Firmy są już przygotowane do nowych przepisów?


Ogólnie rzecz ujmując, nie. Najlepiej jednak wydają się przygotowane duże firmy, koncerny, zwłaszcza międzynarodowe. Mają zasoby, możliwości, doświadczenie we wprowadzaniu różnych globalnych procedur. Nie jest to też dla nich znaczący koszt. Inaczej jest oczywiście w mniejszych firmach.

Dostrzega pan jakieś szczególne kwestie istotne dla branży ubezpieczeniowej?

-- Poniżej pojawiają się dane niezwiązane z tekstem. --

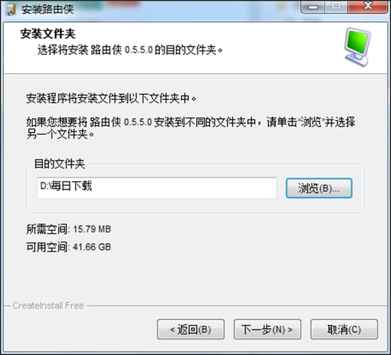Click the 安装路由侠 window title text
This screenshot has height=355, width=391.
47,10
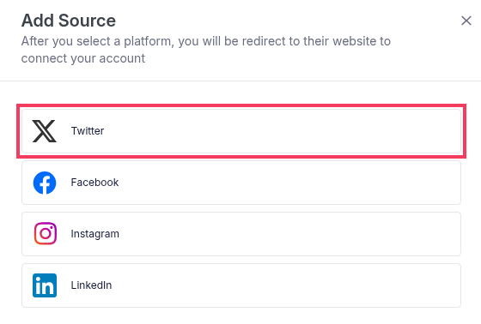Connect a Facebook account as source
This screenshot has width=481, height=324.
click(x=241, y=183)
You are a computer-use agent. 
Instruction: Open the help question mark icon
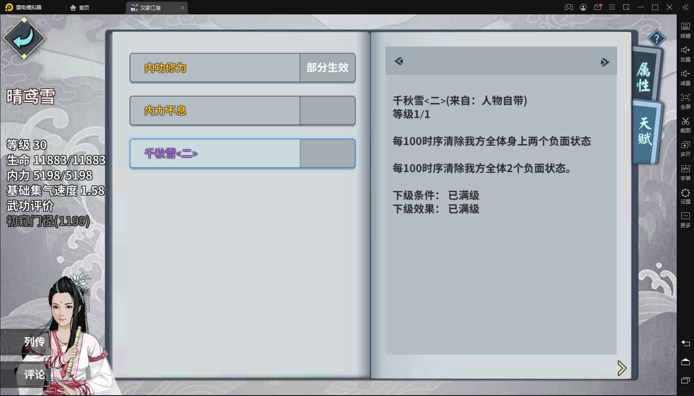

Po pierwsze, problemem jest przetwarzanie danych ubezpieczonych na różnych etapach działania ubezpieczenia. Posłużmy się przykładem likwidacji szkody. Pojawiają się tutaj dane różnych osób, w tym m.in. uczestników zdarzenia, niekoniecznie osób ubezpieczonych, dane sprawcy, współpasażerów, świadków, pieszych, dane chociażby laweciarza, który wcale nie musi być przecież podwykonawcą ubezpieczyciela. Nie bardzo wiadomo, w jaki sposób w takiej sytuacji trzeba będzie realizować obowiązek informacyjny o przetwarzaniu danych osobowych. Do tej pory nikt przecież tego nie robił.

RODO to zmieni?

Tak, RODO wprowadza cały system sankcji za nieprawidłowe przetwarzanie danych osobowych. Po pierwsze są to kary finansowe. Po drugie – o tym niewiele się mówi – specjalny tryb dochodzenia roszczeń przed sądem. To rozwiązanie może być ryzykowne dla firm.



Gdzie leży problem?

Nowy rodzaj postępowania, z nowym określeniem zasad ustalania szkody – bo motywy RODO wskazują na konieczność szerokiego rozumienia pojęcia szkody – oraz prawdopodobnie z koniecznością szybkiego rozpatrzenia sprawy przez sąd, gdyż ponownie z motywów RODO wynika prawo do szybkiej i realnej ochrony praw. Przedsiębiorcy mają często problem z obsługą dużej liczby postępowań z konsumentami, istnieje ryzyko, że pojawi się fala pozwów i wyspecjalizowanych pełnomocników. To spore zagrożenie, momentami porównywalne do tego, co stało się po pojawieniu się kancelarii odszkodowawczych.

To koniec zagrożeń?

Nie, moim zdaniem pewnym problemem mogą być też podwykonawcy. Do tej pory w Polsce konstrukcja „podpowierzenia” danych nie istniała. Dane oczywiście były przekazywane, powierzane, ale nie było sformalizowane. RODO wprowadza tutaj całkowicie nowe zasady. Konieczne będzie wyrażanie zgody na każdego podwykonawcę. Będą to robić firmy jako administratorzy danych.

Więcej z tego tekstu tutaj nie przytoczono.